* GIVEN PROBLEM 1 *
In the thread on nested Scala case classes and CSV, what character joins names to form the column header for a nested field?
* GIVEN PROBLEM 2 *
Pick up the thread on nested Scala case classes and CSV at the point where it stops, and carry on.

··· SOURCE EXCERPT

Nested Scala case classes to/from CSV - scala

There are many nice libraries for writing/reading Scala case classes to/from CSV files. I'm looking for something that goes beyond that, which can handle nested cases classes. For example, here a Match has two Players:
case class Player(name: String, ranking: Int)
case class Match(place: String, winner: Player, loser: Player)
val matches = List(
Match("London", Player("Jane",7), Player("Fred",23)),
Match("Rome", Player("Marco",19), Player("Giulia",3)),
Match("Paris", Player("Isabelle",2), Player("Julien",5))
)
I'd like to effortlessly (no boilerplate!) write/read matches to/from this CSV:
place,winner.name,winner.ranking,loser.name,loser.ranking
London,Jane,7,Fred,23
Rome,Marco,19,Giulia,3
Paris,Isabelle,2,Julien,5
Note the automated header line using the dot "." to form the column name for a nested field, e.g. winner.ranking. I'd be delighted if someone could demonstrate a simple way to do this (say, using reflection or Shapeless).
[Motivation. During data analysis it's convenient to have a flat CSV to play around with, for sorting, filtering, etc., even when case classes are nested. And it would be nice if you could load nested case classes back from such files.]

Since a case-class is a Product, getting the values of the various fields is relatively easy. Getting the names of the fields/columns does require using Java reflection.
The following function takes a list of case-class instances and returns a list of rows, each is a list of strings. It is using a recursion to get the values and headers of child case-class instances.
def toCsv(p: List[Product]): List[List[String]] = {
def header(c: Class[_], prefix: String = ""): List[String] = {
c.getDeclaredFields.toList.flatMap { field =>
val name = prefix + field.getName
if (classOf[Product].isAssignableFrom(field.getType)) header(field.getType, name + ".")
else List(name)
}
}
def flatten(p: Product): List[String] =
p.productIterator.flatMap {
case p: Product => flatten(p)
case v: Any => List(v.toString)
}.toList
header(classOf[Match]) :: p.map(flatten)
}
However, constructing case-classes from CSV is far more involved, requiring to use reflection for getting the types of the various fields, for creating the values from the CSV strings and for constructing the case-class instances.
For simplicity (not saying the code is simple, just so it won't be further complicated), I assume that the order of columns in the CSV is the same as if the file was produced by the toCsv(...) function above.
The following function starts by creating a list of "instructions how to process a single CSV row" (the instructions are also used to verify that the column headers in the CSV matches the the case-class properties). The instructions are then used to recursively produce one CSV row at a time.
def fromCsv[T <: Product](csv: List[List[String]])(implicit tag: ClassTag[T]): List[T] = {
trait Instruction {
val name: String
val header = true
}
case class BeginCaseClassField(name: String, clazz: Class[_]) extends Instruction {
override val header = false
}
case class EndCaseClassField(name: String) extends Instruction {
override val header = false
}
case class IntField(name: String) extends Instruction
case class StringField(name: String) extends Instruction
case class DoubleField(name: String) extends Instruction
def scan(c: Class[_], prefix: String = ""): List[Instruction] = {
c.getDeclaredFields.toList.flatMap { field =>
val name = prefix + field.getName
val fType = field.getType
if (fType == classOf[Int]) List(IntField(name))

······
··· DATASET EXCERPTS

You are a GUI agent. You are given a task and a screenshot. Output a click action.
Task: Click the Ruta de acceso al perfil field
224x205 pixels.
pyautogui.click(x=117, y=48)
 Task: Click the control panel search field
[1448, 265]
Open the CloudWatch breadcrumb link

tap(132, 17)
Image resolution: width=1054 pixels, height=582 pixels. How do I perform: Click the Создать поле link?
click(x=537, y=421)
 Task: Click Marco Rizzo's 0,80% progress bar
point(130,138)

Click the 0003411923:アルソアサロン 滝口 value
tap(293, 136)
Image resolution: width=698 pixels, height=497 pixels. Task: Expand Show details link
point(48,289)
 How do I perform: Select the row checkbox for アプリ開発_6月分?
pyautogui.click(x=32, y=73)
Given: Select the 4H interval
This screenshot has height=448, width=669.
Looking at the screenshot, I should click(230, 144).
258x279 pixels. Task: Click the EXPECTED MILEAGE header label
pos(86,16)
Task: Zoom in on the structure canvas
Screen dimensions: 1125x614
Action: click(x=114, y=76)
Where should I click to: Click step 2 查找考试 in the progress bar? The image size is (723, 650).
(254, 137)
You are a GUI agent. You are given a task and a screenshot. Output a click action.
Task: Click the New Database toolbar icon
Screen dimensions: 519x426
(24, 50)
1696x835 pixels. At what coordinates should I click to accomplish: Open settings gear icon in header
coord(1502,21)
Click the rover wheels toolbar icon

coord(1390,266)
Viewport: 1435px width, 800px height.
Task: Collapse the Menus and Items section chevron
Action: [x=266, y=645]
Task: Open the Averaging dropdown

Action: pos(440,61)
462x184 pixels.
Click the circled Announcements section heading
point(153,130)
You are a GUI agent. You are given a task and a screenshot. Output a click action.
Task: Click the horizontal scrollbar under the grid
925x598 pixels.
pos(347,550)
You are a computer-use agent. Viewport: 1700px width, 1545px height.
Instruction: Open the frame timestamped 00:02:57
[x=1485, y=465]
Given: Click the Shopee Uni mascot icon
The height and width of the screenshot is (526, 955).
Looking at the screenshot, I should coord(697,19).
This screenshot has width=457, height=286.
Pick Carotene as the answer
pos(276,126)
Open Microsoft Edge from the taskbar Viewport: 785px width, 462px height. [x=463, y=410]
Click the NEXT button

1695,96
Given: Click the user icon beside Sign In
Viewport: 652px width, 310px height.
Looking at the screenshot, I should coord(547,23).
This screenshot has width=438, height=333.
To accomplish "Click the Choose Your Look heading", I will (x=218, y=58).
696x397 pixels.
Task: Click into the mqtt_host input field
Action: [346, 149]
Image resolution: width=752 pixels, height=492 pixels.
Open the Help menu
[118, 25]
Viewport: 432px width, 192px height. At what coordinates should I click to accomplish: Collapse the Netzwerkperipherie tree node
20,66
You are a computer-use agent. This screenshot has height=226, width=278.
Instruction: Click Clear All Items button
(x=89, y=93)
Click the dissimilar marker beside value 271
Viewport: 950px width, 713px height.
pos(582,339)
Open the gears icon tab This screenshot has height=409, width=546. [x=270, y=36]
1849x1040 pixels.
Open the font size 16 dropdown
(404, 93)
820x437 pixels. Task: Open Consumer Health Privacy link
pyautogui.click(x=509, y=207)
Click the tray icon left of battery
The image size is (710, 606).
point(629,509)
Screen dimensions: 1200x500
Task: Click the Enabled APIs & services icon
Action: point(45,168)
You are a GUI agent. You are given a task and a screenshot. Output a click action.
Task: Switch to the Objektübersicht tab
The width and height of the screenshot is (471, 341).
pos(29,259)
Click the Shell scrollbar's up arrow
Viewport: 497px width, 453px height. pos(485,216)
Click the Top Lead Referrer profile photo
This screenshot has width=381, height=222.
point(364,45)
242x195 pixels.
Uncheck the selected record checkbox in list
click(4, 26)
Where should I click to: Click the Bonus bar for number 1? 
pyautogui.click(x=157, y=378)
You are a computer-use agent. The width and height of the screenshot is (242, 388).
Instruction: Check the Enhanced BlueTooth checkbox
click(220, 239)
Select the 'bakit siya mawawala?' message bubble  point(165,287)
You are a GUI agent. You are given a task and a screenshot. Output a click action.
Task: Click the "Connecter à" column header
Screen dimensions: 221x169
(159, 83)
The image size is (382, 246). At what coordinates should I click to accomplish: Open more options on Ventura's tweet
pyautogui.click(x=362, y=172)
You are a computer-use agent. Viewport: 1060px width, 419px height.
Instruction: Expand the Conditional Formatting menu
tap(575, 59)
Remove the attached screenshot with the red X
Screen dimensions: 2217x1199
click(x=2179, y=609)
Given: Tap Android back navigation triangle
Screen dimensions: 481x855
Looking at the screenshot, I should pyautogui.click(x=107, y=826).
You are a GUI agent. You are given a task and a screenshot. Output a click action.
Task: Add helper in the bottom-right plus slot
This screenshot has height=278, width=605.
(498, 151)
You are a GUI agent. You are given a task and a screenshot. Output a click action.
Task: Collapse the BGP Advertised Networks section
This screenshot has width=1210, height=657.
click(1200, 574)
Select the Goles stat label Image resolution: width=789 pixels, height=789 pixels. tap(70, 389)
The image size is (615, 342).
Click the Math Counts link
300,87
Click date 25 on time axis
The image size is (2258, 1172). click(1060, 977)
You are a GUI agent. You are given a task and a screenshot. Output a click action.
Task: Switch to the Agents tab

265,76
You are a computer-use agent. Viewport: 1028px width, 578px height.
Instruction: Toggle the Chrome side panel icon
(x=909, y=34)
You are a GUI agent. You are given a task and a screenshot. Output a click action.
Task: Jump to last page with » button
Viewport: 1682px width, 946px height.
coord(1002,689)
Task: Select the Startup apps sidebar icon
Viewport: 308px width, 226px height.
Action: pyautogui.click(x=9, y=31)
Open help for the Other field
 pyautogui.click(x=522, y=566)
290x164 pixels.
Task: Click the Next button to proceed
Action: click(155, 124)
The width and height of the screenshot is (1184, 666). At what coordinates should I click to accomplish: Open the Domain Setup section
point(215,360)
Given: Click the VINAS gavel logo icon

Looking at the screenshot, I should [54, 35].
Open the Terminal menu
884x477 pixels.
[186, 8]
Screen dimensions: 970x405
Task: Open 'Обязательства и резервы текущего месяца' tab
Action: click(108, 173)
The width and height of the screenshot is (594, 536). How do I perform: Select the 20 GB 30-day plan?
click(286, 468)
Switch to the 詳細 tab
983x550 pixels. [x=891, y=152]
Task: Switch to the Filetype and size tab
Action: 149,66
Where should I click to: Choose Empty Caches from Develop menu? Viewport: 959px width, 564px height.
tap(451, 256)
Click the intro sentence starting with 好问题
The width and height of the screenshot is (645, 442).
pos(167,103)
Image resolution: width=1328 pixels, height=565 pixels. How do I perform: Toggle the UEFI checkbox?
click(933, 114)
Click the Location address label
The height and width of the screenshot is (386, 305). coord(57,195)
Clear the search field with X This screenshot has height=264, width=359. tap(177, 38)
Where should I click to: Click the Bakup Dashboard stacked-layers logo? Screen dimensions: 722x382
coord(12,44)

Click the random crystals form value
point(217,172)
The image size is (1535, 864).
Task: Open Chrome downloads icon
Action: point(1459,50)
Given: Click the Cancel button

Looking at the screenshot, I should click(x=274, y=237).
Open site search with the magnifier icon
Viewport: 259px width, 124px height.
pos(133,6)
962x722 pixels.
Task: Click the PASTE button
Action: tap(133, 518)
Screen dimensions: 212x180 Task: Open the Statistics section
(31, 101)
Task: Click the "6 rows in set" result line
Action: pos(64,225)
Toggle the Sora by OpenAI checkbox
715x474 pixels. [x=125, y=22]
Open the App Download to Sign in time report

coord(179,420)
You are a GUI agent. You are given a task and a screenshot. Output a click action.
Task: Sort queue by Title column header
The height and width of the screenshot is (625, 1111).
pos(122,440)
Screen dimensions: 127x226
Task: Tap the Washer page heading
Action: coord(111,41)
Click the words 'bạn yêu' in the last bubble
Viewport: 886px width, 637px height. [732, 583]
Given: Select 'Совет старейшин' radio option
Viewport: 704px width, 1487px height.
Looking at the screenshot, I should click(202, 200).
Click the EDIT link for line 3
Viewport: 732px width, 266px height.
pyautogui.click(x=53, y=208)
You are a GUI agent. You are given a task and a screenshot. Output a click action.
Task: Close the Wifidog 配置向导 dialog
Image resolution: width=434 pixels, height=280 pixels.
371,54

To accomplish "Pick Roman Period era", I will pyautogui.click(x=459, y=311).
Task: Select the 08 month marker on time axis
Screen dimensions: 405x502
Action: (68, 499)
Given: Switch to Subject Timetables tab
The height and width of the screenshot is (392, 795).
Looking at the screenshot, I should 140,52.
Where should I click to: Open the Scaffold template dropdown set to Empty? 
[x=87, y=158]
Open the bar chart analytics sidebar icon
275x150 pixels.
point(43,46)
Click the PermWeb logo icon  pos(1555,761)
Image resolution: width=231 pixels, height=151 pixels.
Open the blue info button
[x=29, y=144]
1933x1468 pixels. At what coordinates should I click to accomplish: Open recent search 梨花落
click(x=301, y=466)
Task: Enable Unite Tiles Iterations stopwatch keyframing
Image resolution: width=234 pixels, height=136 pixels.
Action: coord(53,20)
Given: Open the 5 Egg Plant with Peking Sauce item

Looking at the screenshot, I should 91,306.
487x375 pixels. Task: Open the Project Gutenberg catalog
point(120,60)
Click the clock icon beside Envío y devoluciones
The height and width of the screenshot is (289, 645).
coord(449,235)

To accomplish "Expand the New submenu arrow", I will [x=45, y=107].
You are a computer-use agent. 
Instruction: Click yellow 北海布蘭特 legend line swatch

······

* WRITTEN RESPONSE 1 *
The dot ".", as in winner.ranking.

* WRITTEN RESPONSE 2 *
else if (fType == classOf[Double]) List(DoubleField(name))
else if (fType == classOf[String]) List(StringField(name))
else if (classOf[Product].isAssignableFrom(fType)) BeginCaseClassField(name, fType) :: scan(fType, name + ".")
else throw new IllegalArgumentException(s"Unsupported field type: $fType")
} :+ EndCaseClassField(prefix)
}
def produce(instructions: List[Instruction], row: List[String], argAccumulator: List[Any]): (List[Instruction], List[String], List[Any]) = instructions match {
case IntField(_) :: tail => produce(tail, row.drop(1), argAccumulator :+ row.head.toString.toInt)
case StringField(_) :: tail => produce(tail, row.drop(1), argAccumulator :+ row.head.toString)
case DoubleField(_) :: tail => produce(tail, row.drop(1), argAccumulator :+ row.head.toString.toDouble)
case BeginCaseClassField(_, clazz) :: tail =>
val (instructionRemaining, rowRemaining, constructorArgs) = produce(tail, row, List.empty)
val newCaseClass = clazz.getConstructors.head.newInstance(constructorArgs.map(_.asInstanceOf[AnyRef]): _*)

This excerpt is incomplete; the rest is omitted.